WHAT IS NEEDED: All that is wanted is the exact text of the lines below from the one with "This screenshot has height=751, width=1054." through the one with "the KG-Kinder cell", inclusive, minus any pictures.

RECORD EXTRACTS:

···

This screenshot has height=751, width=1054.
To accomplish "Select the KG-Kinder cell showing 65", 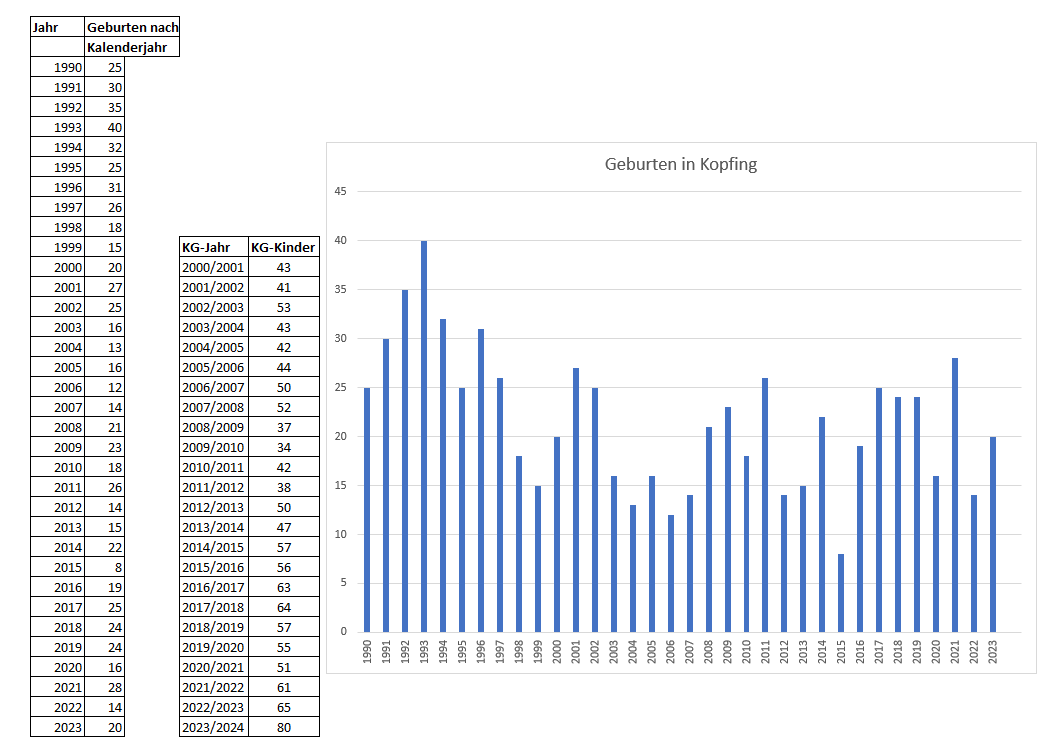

···

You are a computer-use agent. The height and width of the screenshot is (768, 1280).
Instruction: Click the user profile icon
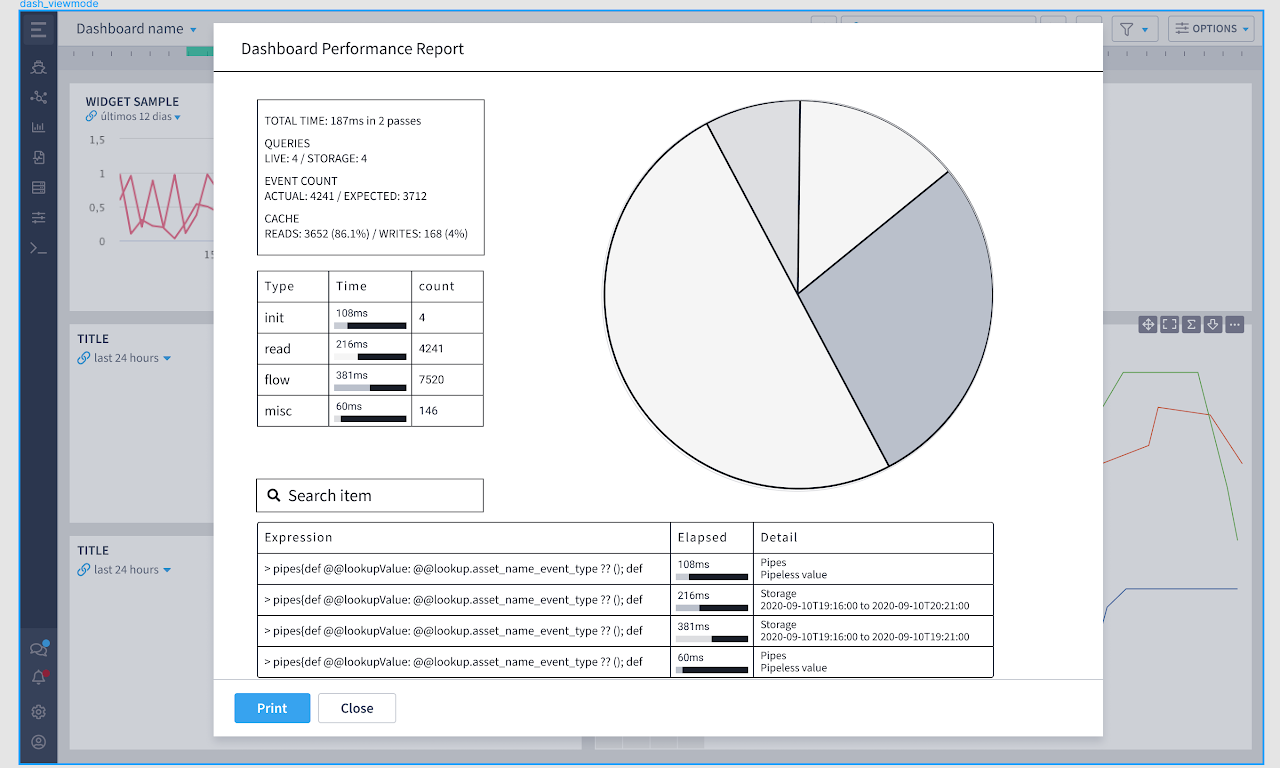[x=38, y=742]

···

SOLUTION FOR THIS PROBLEM:
This screenshot has height=751, width=1054.
To accomplish "Select the KG-Kinder cell showing 65", 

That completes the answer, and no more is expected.